A cerca de 150 quilômetros de distância da propriedade dos Farias fica a fazenda do deputado estadual José Gerardo. Ela também coleciona fatos curiosos. Tem uma pista de pouso clandestina, sem registro no Departamento de Aviação Civil (DAC), sendo que ali costuma pousar um avião, o Seneca III prefixo PT-VKV. O avião, assume José Gerardo, é seu. Mas o deputado não tem registro da aeronave que diz ter comprado há dois anos. Também nunca declarou o avião como seu patrimônio no Imposto de Renda. Os outros dois chefes da quadrilha denunciada por Jorge Meres também estão na mira da CPI. Preso na PF em Brasília, Hildebrando Pascoal nega a acusação.

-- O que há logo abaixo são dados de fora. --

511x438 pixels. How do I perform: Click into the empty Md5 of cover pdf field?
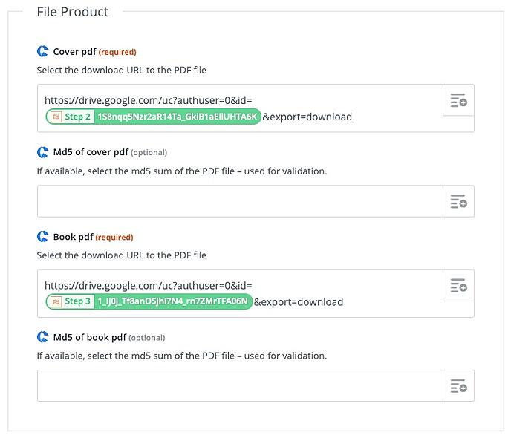pyautogui.click(x=240, y=201)
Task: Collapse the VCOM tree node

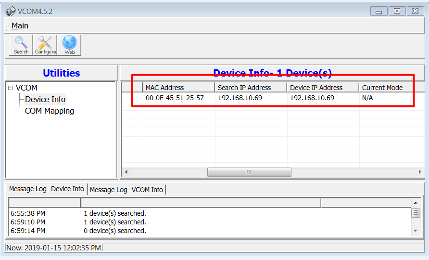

O advogado William, que está em Campinas, foi intimado a depor na quarta-feira 13. “Se não vier, vai ser preso”, avisa Moroni Torgan. “Tudo o que o caminhoneiro denunciou está se confirmando”, disse o secretário de Justiça do Maranhão, Raimundo Cutrim. Em São Luís, sete delegados investigam o que Meres denunciou.

Os depoimentos de Augusto e de José Gerardo foram muito proveitosos, na avaliação dos deputados da CPI. Se Augusto revelou a desconhecida propriedade da família no Maranhão, Gerardo, dono de empresas de ônibus em São Luís, conseguiu bater um recorde de contradições, mentiras e gafes, como quando admitiu que só ia trabalhar na Assembléia uma vez por semana e quando garantiu que era comum em todo o País o assédio sexual por homens públicos. Acusado de ter mandado matar o delegado maranhense Stênio Mendonça, fuzilado com cinco tiros quando investigava o roubo de carretas no Estado, Gerardo, apontado por Meres como o anjo da morte da quadrilha, disse que não conhecia Mendonça, para depois ouvir os deputados lerem pronunciamentos raivosos que fez da tribuna da Assembléia antes do crime, ameaçando o delegado. Assim como aconteceu com Augusto Farias, os sigilos bancário, fiscal e telefônico de Gerardo foram quebrados. Ele voltará a depor à CPI, desta vez em São Luís e não mais como convidado. Será testemunha. Se mentir, pode sair preso por injúria.